07. September 2006. „Mit der Kommunalwahl werden vor Ort wichtige Weichen für die nächsten Jahre gestellt“, sagt Kreiswahlleiter Rüdiger Reske. Keine andere Wahl habe solche Auswirkungen unmittelbar vor der Haustür. Das gelte auch für die Direktwahl des Landrats und des Bürgermeisters, die die Richtung in den Verwaltungen vorgeben.

Reske wirbt dafür, am 10. September vom Wahlrecht Gebrauch zu machen. Zum einen, weil nur so die zu wählenden Personen und Gremien eine breite demokratische Basis bekommen. Zum anderen, weil sich Nichtwähler eigentlich später nicht beschweren dürften, wenn sie mit Entscheidungen nicht einverstanden seien.
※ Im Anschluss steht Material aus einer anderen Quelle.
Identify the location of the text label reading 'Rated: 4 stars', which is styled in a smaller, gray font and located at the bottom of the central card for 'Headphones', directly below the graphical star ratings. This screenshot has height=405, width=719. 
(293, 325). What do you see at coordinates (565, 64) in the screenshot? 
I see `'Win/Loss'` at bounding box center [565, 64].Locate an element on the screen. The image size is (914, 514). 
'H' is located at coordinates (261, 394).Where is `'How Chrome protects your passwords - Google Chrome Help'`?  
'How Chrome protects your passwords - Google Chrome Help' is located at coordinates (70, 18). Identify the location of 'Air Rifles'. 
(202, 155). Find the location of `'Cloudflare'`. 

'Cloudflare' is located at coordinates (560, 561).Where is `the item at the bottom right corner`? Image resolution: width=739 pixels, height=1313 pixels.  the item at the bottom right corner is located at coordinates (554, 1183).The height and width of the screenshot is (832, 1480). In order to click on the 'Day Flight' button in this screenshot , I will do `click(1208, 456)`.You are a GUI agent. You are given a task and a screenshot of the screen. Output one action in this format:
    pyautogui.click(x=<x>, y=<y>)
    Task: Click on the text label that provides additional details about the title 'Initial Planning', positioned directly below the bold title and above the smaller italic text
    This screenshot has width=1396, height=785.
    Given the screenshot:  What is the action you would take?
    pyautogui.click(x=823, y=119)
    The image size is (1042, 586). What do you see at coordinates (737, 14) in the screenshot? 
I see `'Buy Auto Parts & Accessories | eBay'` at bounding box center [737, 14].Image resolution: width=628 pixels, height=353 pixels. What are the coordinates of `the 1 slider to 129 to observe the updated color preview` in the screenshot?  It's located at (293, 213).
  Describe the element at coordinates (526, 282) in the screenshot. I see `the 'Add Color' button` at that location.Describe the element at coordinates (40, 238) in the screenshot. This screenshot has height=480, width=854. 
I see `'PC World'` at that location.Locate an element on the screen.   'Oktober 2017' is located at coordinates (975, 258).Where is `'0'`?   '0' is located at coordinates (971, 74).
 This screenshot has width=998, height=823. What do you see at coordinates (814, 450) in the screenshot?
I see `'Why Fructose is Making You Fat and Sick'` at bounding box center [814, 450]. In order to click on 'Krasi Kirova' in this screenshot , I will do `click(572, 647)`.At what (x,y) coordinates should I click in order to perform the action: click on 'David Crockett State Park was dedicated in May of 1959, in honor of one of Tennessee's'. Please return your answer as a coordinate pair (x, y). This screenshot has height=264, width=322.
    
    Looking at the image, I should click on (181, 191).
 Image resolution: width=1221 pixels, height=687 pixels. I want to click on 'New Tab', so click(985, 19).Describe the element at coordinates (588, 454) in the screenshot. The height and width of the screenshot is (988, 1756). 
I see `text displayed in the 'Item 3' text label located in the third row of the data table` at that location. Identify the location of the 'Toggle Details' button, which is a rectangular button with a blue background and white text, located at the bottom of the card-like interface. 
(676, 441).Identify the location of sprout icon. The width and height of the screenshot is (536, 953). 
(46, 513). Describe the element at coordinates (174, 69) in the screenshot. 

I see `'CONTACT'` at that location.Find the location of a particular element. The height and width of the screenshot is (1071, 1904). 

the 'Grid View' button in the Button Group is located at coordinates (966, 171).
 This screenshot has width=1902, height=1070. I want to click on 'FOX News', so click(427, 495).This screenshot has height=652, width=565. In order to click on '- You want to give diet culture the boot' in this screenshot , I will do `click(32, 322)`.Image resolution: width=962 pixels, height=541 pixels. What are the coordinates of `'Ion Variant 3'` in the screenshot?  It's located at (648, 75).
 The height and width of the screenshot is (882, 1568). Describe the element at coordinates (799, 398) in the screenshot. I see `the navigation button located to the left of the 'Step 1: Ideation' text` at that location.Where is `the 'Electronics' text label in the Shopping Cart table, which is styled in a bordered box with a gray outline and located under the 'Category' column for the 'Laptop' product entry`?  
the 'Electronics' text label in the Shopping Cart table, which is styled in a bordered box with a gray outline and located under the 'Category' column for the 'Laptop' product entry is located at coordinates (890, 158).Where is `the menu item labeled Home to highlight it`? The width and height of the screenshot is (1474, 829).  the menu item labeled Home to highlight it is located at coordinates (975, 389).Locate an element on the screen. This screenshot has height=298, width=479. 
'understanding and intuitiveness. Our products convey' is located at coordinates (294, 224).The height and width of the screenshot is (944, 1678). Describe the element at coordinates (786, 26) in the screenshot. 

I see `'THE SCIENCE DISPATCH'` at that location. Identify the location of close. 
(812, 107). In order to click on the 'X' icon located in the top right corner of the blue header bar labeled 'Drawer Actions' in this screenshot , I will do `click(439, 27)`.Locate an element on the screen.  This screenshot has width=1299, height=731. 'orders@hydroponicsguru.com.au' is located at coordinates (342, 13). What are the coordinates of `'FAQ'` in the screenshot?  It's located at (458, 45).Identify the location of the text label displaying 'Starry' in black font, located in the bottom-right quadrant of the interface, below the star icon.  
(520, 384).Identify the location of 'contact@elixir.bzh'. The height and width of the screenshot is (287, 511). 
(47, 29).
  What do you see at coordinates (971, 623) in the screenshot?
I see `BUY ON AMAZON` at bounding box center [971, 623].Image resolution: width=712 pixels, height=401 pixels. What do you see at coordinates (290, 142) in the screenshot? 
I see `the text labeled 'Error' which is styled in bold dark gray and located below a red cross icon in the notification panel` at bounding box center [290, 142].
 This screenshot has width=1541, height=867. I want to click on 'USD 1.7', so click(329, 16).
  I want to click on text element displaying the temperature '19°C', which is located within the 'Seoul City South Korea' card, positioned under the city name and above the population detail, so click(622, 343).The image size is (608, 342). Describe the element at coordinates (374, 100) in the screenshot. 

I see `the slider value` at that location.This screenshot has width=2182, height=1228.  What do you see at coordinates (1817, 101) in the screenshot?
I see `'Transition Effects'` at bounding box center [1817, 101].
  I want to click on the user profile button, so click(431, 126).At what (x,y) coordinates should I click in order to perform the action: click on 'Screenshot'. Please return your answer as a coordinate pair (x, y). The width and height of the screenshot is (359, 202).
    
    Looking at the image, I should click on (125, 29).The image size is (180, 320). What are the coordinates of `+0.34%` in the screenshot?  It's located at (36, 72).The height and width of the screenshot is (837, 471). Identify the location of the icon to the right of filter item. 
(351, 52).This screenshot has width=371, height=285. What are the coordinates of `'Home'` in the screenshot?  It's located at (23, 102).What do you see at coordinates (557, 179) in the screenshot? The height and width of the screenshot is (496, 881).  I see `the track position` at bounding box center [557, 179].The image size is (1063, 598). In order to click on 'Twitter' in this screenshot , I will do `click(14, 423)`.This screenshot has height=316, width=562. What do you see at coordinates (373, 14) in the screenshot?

„Niemand sollte sich durch die vielen Stimmzettel verwirren lassen“, so Kreiswahlleiter Reske, der auch empfiehlt, sich in den Wahlkabinen die nötige Zeit zu nehmen. Wichtig sei, dass niemand zu viele Kreuze auf einem Stimmzettel mache. Für die Frage, ob nur ein Kreuz gemacht werden darf oder drei, gibt es eine ganz einfache Faustregel: Wird nur eine Person gewählt, hat man auch nur eine Stimme. Das gilt also für die Wahl des Bürgermeisters und des Landrats. Wird dagegen ein Gremium aus mehreren Personen gewählt - wie beim Kreistag, Gemeinderat oder Ortsrat - können bis zu drei Kreuze auf dem Stimmzettel beliebig verteilt werden. Man kann also zum Beispiel alle drei Stimmen einem Kandidaten oder einer Gesamtliste geben. Die drei Kreuze können aber auch auf mehrere Personen, Parteien und Gruppen verteilt werden. Auch wer nur zwei Kreuze oder auch nur ein Kreuz macht, hat gültig gewählt. Nur wenn es eben zu viele Kreuze sind, ist der Stimmzettel ungültig.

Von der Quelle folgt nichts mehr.